Saved data entries:
----
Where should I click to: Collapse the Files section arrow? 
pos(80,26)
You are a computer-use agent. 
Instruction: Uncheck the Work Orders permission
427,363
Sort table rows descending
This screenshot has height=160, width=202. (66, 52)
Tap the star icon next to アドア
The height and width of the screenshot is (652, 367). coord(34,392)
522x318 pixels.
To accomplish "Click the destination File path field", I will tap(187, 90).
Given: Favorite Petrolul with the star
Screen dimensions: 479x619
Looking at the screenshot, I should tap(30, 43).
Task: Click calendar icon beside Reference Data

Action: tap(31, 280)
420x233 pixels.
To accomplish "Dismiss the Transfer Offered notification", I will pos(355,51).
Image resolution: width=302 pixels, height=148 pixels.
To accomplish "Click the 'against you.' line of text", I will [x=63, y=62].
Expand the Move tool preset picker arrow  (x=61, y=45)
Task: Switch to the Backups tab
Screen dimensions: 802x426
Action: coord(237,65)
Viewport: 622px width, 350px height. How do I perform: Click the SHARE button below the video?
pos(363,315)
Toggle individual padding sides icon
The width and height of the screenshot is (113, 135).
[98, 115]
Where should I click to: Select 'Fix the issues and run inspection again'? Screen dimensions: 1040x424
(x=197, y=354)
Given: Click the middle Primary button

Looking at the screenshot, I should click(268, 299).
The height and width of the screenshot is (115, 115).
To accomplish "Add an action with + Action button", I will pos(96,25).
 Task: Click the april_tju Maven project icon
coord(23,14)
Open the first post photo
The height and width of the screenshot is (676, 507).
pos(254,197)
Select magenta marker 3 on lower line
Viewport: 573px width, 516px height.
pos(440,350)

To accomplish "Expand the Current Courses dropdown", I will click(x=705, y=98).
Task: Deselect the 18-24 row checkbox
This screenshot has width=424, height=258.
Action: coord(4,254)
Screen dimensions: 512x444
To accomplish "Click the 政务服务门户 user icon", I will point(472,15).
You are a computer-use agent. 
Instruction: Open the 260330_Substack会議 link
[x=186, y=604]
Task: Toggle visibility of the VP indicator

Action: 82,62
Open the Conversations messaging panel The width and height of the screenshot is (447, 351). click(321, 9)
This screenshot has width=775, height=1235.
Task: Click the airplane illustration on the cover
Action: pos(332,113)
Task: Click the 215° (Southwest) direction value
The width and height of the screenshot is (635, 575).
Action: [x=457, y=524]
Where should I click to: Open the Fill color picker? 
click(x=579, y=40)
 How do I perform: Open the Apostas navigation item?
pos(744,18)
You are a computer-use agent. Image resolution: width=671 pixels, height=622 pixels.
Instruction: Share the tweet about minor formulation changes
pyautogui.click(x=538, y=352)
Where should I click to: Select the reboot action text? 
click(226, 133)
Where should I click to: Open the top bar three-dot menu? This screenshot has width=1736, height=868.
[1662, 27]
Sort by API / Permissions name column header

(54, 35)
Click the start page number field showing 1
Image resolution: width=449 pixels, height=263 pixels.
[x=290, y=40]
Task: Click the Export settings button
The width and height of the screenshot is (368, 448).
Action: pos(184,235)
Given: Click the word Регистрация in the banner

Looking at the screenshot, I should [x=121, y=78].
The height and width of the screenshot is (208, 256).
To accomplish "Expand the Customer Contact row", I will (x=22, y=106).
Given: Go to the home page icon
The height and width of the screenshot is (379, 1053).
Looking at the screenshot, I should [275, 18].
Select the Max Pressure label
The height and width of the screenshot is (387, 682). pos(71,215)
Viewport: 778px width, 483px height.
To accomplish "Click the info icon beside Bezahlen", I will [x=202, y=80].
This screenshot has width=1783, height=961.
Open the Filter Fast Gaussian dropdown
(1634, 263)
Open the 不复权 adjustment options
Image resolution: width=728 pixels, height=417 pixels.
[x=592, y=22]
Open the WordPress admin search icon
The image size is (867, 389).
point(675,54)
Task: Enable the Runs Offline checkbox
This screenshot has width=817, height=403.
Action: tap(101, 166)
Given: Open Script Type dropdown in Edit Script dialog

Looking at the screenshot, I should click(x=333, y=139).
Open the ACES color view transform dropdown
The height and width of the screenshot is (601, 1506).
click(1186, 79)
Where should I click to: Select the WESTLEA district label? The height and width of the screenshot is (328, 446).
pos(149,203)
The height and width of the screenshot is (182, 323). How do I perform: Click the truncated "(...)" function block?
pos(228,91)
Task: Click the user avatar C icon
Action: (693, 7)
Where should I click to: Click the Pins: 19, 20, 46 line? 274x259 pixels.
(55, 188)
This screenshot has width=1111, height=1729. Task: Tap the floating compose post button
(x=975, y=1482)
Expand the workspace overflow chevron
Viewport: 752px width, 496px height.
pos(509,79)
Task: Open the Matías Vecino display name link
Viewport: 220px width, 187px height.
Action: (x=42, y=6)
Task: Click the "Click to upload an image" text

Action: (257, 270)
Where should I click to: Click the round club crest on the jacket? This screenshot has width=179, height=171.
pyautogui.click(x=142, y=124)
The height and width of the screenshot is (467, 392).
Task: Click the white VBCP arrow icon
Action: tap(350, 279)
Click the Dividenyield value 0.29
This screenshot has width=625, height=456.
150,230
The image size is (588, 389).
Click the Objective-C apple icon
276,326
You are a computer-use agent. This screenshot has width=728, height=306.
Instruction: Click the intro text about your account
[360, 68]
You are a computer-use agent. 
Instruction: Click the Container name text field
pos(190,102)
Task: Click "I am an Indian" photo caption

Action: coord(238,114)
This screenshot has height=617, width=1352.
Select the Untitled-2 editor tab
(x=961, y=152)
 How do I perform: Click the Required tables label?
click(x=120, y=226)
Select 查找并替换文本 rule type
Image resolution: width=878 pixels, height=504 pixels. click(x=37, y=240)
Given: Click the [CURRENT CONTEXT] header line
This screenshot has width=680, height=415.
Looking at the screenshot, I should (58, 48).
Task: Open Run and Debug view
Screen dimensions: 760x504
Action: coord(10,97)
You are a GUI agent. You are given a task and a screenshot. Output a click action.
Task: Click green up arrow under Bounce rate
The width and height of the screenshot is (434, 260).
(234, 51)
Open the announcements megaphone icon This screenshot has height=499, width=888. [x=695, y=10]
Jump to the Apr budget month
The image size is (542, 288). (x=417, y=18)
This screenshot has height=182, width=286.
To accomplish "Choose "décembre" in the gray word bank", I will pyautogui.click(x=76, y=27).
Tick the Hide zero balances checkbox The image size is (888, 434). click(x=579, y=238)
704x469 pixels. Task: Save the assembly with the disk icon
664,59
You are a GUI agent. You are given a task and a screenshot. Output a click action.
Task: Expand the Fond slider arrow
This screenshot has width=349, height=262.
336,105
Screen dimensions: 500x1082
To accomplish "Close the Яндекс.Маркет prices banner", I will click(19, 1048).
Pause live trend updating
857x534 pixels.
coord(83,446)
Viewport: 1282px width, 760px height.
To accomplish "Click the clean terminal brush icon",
----
Would you please write out all the entries exactly?

[Solution below]
Where should I click to: Collapse the Files section arrow? 
pos(80,26)
You are a computer-use agent. 
Instruction: Uncheck the Work Orders permission
427,363
Sort table rows descending
This screenshot has height=160, width=202. (66, 52)
Tap the star icon next to アドア
The height and width of the screenshot is (652, 367). coord(34,392)
522x318 pixels.
To accomplish "Click the destination File path field", I will tap(187, 90).
Given: Favorite Petrolul with the star
Screen dimensions: 479x619
Looking at the screenshot, I should tap(30, 43).
Task: Click calendar icon beside Reference Data

Action: tap(31, 280)
420x233 pixels.
To accomplish "Dismiss the Transfer Offered notification", I will pos(355,51).
Image resolution: width=302 pixels, height=148 pixels.
To accomplish "Click the 'against you.' line of text", I will [x=63, y=62].
Expand the Move tool preset picker arrow  (x=61, y=45)
Task: Switch to the Backups tab
Screen dimensions: 802x426
Action: coord(237,65)
Viewport: 622px width, 350px height. How do I perform: Click the SHARE button below the video?
pos(363,315)
Toggle individual padding sides icon
The width and height of the screenshot is (113, 135).
[98, 115]
Where should I click to: Select 'Fix the issues and run inspection again'? Screen dimensions: 1040x424
(x=197, y=354)
Given: Click the middle Primary button

Looking at the screenshot, I should click(268, 299).
The height and width of the screenshot is (115, 115).
To accomplish "Add an action with + Action button", I will pos(96,25).
 Task: Click the april_tju Maven project icon
coord(23,14)
Open the first post photo
The height and width of the screenshot is (676, 507).
pos(254,197)
Select magenta marker 3 on lower line
Viewport: 573px width, 516px height.
pos(440,350)

To accomplish "Expand the Current Courses dropdown", I will click(x=705, y=98).
Task: Deselect the 18-24 row checkbox
This screenshot has width=424, height=258.
Action: coord(4,254)
Screen dimensions: 512x444
To accomplish "Click the 政务服务门户 user icon", I will point(472,15).
You are a computer-use agent. 
Instruction: Open the 260330_Substack会議 link
[x=186, y=604]
Task: Toggle visibility of the VP indicator

Action: 82,62
Open the Conversations messaging panel The width and height of the screenshot is (447, 351). click(321, 9)
This screenshot has width=775, height=1235.
Task: Click the airplane illustration on the cover
Action: pos(332,113)
Task: Click the 215° (Southwest) direction value
The width and height of the screenshot is (635, 575).
Action: [x=457, y=524]
Where should I click to: Open the Fill color picker? 
click(x=579, y=40)
 How do I perform: Open the Apostas navigation item?
pos(744,18)
You are a computer-use agent. Image resolution: width=671 pixels, height=622 pixels.
Instruction: Share the tweet about minor formulation changes
pyautogui.click(x=538, y=352)
Where should I click to: Select the reboot action text? 
click(226, 133)
Where should I click to: Open the top bar three-dot menu? This screenshot has width=1736, height=868.
[1662, 27]
Sort by API / Permissions name column header

(54, 35)
Click the start page number field showing 1
Image resolution: width=449 pixels, height=263 pixels.
[x=290, y=40]
Task: Click the Export settings button
The width and height of the screenshot is (368, 448).
Action: pos(184,235)
Given: Click the word Регистрация in the banner

Looking at the screenshot, I should [x=121, y=78].
The height and width of the screenshot is (208, 256).
To accomplish "Expand the Customer Contact row", I will (x=22, y=106).
Given: Go to the home page icon
The height and width of the screenshot is (379, 1053).
Looking at the screenshot, I should [275, 18].
Select the Max Pressure label
The height and width of the screenshot is (387, 682). pos(71,215)
Viewport: 778px width, 483px height.
To accomplish "Click the info icon beside Bezahlen", I will [x=202, y=80].
This screenshot has width=1783, height=961.
Open the Filter Fast Gaussian dropdown
(1634, 263)
Open the 不复权 adjustment options
Image resolution: width=728 pixels, height=417 pixels.
[x=592, y=22]
Open the WordPress admin search icon
The image size is (867, 389).
point(675,54)
Task: Enable the Runs Offline checkbox
This screenshot has width=817, height=403.
Action: tap(101, 166)
Given: Open Script Type dropdown in Edit Script dialog

Looking at the screenshot, I should click(x=333, y=139).
Open the ACES color view transform dropdown
The height and width of the screenshot is (601, 1506).
click(1186, 79)
Where should I click to: Select the WESTLEA district label? The height and width of the screenshot is (328, 446).
pos(149,203)
The height and width of the screenshot is (182, 323). How do I perform: Click the truncated "(...)" function block?
pos(228,91)
Task: Click the user avatar C icon
Action: (693, 7)
Where should I click to: Click the Pins: 19, 20, 46 line? 274x259 pixels.
(55, 188)
This screenshot has width=1111, height=1729. Task: Tap the floating compose post button
(x=975, y=1482)
Expand the workspace overflow chevron
Viewport: 752px width, 496px height.
pos(509,79)
Task: Open the Matías Vecino display name link
Viewport: 220px width, 187px height.
Action: (x=42, y=6)
Task: Click the "Click to upload an image" text

Action: (257, 270)
Where should I click to: Click the round club crest on the jacket? This screenshot has width=179, height=171.
pyautogui.click(x=142, y=124)
The height and width of the screenshot is (467, 392).
Task: Click the white VBCP arrow icon
Action: tap(350, 279)
Click the Dividenyield value 0.29
This screenshot has width=625, height=456.
150,230
The image size is (588, 389).
Click the Objective-C apple icon
276,326
You are a computer-use agent. This screenshot has width=728, height=306.
Instruction: Click the intro text about your account
[360, 68]
You are a computer-use agent. 
Instruction: Click the Container name text field
pos(190,102)
Task: Click "I am an Indian" photo caption

Action: coord(238,114)
This screenshot has height=617, width=1352.
Select the Untitled-2 editor tab
(x=961, y=152)
 How do I perform: Click the Required tables label?
click(x=120, y=226)
Select 查找并替换文本 rule type
Image resolution: width=878 pixels, height=504 pixels. click(x=37, y=240)
Given: Click the [CURRENT CONTEXT] header line
This screenshot has width=680, height=415.
Looking at the screenshot, I should (58, 48).
Task: Open Run and Debug view
Screen dimensions: 760x504
Action: coord(10,97)
You are a GUI agent. You are given a task and a screenshot. Output a click action.
Task: Click green up arrow under Bounce rate
The width and height of the screenshot is (434, 260).
(234, 51)
Open the announcements megaphone icon This screenshot has height=499, width=888. [x=695, y=10]
Jump to the Apr budget month
The image size is (542, 288). (x=417, y=18)
This screenshot has height=182, width=286.
To accomplish "Choose "décembre" in the gray word bank", I will pyautogui.click(x=76, y=27).
Tick the Hide zero balances checkbox The image size is (888, 434). click(x=579, y=238)
704x469 pixels. Task: Save the assembly with the disk icon
664,59
You are a GUI agent. You are given a task and a screenshot. Output a click action.
Task: Expand the Fond slider arrow
This screenshot has width=349, height=262.
336,105
Screen dimensions: 500x1082
To accomplish "Close the Яндекс.Маркет prices banner", I will click(19, 1048).
Pause live trend updating
857x534 pixels.
coord(83,446)
Viewport: 1282px width, 760px height.
To accomplish "Click the clean terminal brush icon",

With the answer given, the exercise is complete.